Quick Start
A green-field service from dotnet new to kanject aws deploy --env dev in under 10 minutes. Assumes you've completed Installation and have an AWS account / profile configured.
1. Scaffold the project
kanject new wraps dotnet new, installs the template pack if missing, and offers to run kanject init on every Lambda entry project it finds.
kanject new webapi --name Acme.Analytics --yes
cd Acme.Analytics You get:
Acme.Analytics/
├── kanject-cli/
│ ├── manifest.json
│ ├── manifest.lock.json
│ └── stages/
│ ├── dev.json
│ ├── stage.json
│ └── prod.json
├── src/
│ └── Acme.Analytics.Api/
│ ├── Acme.Analytics.Api.csproj
│ ├── Program.cs
│ ├── appsettings.json
│ └── aws-lambda-tools-defaults.json
├── tests/
│ └── Acme.Analytics.Api.Tests/
└── Acme.Analytics.sln The default template ships with JWT auth and an xUnit test project. Drop either with --auth-provider none and --include-tests false.
2. Verify the toolchain
kanject doctor If anything's red, fix it before continuing — deploy and test both depend on these checks passing.
3. Run it locally
kanject test For a webapi template this calls dotnet run (or dotnet watch run with --watch) and routes the stage-resolved env vars in. For a Lambda template it shells into the Amazon.Lambda.TestTool with your project pre-loaded.
4. Inspect what got generated
A Kanject Program.cs is just an ASP.NET Core app with extension methods — no proprietary host, no magic. The same code runs locally under Kestrel and in production under Lambda:
using Kanject.Core.Adapter.Extensions;
using Kanject.Core.ApiV2.Extensions;
using Kanject.Core.NoSqlDatabase.Provider.DynamoDbV2.Extensions;
var builder = WebApplication.CreateBuilder(args);
// 1. Pull config from appsettings + AWS Parameter Store
builder.AddDefaultAppSettings();
builder.AddAwsSystemManagerParameterStore();
// 2. Register Kanject services via clean extension methods
builder.Services.AddDefaultAppServices();
builder.Services.AddDynamoNoSqlDatabase(options =>
{
options.Namespace = appSettings.DatabaseNamespace;
options.AwsRegion = appSettings.AwsRegion;
});
// 3. Lambda-ready by default — no separate host needed
builder.Services.AddAWSLambdaHosting(LambdaEventSource.HttpApi);
var app = builder.Build();
app.UseCoreExceptionHandlerMiddleware();
app.UseDefaultAppCors(builder.Configuration);
app.UseAuthentication();
app.UseAuthorization();
app.MapControllers();
app.Run(); 5. Configure the dev stage
Open kanject-cli/stages/dev.json and fill in the AWS specifics. The bare minimum:
{
"schemaVersion": 1,
"region": "eu-west-1",
"profile": "default",
"stack": "dev-acme-analytics",
"artifactBucket": "dev-acme-analytics-artifacts",
"parameterStore": {
"path": "/acme-analytics/dev/"
},
"env": {
"ASPNETCORE_ENVIRONMENT": "Development"
}
} If the artifact bucket and Parameter Store path don't exist yet, the deploy fails with a clear AWS error — create them in the AWS console (or via your team's IaC) and try again.
6. Add a secret
Push a value to AWS Secrets Manager and bind it to an env var in one shot:
kanject add secret JWT_SIGNING_KEY \
acme-analytics/dev/jwt#key \
--value "$(openssl rand -base64 32)" \
--env dev This creates / updates the secret, stores the value under JSON key key, and adds JWT_SIGNING_KEY = secret:acme-analytics/dev/jwt#key to your stage file. Verify what got recorded with kanject env --env dev (without leaking the value).
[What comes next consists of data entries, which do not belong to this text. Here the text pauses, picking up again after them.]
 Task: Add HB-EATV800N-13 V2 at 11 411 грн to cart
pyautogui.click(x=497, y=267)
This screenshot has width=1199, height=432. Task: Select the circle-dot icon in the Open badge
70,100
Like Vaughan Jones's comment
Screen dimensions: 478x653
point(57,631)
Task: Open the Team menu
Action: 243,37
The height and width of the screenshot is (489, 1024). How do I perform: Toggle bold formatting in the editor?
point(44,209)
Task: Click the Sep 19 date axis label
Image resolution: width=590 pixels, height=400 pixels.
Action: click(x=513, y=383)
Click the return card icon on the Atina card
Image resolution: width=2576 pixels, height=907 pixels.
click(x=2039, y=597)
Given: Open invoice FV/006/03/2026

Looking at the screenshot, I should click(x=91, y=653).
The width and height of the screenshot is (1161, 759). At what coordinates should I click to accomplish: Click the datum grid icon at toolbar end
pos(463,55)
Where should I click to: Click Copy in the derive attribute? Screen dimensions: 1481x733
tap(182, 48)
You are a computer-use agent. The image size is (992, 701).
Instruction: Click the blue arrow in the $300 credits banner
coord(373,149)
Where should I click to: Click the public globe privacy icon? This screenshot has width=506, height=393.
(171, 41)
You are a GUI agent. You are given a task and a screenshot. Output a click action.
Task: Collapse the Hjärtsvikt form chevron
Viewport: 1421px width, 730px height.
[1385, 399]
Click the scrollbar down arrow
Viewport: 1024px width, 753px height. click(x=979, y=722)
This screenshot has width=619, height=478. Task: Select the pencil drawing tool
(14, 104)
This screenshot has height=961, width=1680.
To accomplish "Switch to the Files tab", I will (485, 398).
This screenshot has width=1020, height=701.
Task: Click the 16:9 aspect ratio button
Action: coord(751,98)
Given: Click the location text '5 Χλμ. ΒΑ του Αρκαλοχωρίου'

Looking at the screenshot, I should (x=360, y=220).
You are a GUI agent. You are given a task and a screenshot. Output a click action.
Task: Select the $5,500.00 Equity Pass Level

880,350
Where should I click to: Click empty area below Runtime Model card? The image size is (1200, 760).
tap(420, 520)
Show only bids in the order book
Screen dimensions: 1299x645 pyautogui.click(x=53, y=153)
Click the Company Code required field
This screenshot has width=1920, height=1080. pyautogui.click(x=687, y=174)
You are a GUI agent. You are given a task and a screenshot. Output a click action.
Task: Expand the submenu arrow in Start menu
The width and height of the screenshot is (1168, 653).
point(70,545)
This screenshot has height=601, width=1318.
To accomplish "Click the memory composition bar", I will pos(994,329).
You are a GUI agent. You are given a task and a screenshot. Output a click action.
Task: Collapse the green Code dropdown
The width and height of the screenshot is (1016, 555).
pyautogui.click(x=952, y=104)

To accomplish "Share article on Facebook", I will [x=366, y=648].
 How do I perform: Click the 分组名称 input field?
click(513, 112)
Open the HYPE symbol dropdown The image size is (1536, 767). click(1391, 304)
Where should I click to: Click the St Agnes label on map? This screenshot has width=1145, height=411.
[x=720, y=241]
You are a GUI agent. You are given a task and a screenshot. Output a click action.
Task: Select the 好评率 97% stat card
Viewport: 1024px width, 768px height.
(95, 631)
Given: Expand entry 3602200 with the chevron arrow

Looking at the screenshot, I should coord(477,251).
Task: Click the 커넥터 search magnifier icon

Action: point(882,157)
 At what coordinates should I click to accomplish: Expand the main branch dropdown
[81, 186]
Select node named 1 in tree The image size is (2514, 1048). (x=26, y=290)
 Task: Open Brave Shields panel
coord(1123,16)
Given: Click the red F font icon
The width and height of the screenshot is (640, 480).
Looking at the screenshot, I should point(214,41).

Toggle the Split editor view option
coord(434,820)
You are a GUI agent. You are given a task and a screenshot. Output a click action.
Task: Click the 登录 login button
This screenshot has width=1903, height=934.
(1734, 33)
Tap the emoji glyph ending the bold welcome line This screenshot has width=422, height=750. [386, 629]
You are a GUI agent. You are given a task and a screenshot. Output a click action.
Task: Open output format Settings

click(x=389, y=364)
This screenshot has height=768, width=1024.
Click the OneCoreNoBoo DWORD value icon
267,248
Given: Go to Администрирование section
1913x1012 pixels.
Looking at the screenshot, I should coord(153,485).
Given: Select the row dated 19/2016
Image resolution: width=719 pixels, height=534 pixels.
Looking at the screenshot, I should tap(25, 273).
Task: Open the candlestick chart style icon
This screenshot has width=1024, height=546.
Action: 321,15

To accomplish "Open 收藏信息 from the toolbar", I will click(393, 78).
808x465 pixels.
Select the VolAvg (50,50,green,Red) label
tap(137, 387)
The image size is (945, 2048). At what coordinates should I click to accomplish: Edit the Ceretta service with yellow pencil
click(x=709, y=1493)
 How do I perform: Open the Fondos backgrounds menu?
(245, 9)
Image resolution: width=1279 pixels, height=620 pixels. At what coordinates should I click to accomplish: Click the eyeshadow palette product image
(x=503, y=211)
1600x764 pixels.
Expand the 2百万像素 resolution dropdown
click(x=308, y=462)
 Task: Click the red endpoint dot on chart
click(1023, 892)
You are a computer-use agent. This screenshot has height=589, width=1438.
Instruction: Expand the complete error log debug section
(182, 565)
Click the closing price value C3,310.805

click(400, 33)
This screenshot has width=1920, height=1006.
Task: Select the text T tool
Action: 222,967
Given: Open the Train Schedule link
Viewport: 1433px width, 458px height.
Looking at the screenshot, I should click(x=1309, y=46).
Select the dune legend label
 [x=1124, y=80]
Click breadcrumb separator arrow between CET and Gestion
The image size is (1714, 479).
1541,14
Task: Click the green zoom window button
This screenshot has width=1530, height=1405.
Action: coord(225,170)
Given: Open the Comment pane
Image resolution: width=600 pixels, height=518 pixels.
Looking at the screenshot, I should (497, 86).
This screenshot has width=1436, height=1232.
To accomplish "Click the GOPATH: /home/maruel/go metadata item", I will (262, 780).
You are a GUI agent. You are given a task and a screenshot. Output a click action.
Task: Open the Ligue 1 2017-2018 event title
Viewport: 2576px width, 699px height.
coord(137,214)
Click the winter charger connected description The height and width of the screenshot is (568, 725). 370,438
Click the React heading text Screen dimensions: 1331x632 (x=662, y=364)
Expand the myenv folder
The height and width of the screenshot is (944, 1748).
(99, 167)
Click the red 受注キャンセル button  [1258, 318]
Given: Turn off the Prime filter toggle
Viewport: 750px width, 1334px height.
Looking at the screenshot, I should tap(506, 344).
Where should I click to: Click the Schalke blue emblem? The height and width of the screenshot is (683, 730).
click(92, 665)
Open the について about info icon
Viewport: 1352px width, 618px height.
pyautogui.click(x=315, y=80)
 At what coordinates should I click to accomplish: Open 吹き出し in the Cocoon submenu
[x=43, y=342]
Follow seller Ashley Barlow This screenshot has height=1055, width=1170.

7. Deploy and rehearse rollback
# Deploy
kanject aws deploy --env dev
# Practise the rollback drill on a fresh deploy
kanject aws deployments list --env dev
kanject aws rollback --env dev deploy syncs deps, resolves every param: and secret: reference, regenerates the per-stage aws-lambda-tools.dev.json, calls dotnet lambda deploy-serverless, publishes a Lambda version, flips the alias, and writes a deployment-ledger entry to S3. Rollback flips the alias back — no rebuild.
appsettings.<Env>.json + Parameter Store · Exception middleware with consistent JSON errors · CORS & warm-up endpoints · Lambda or Kestrel — same code runs locally and in production.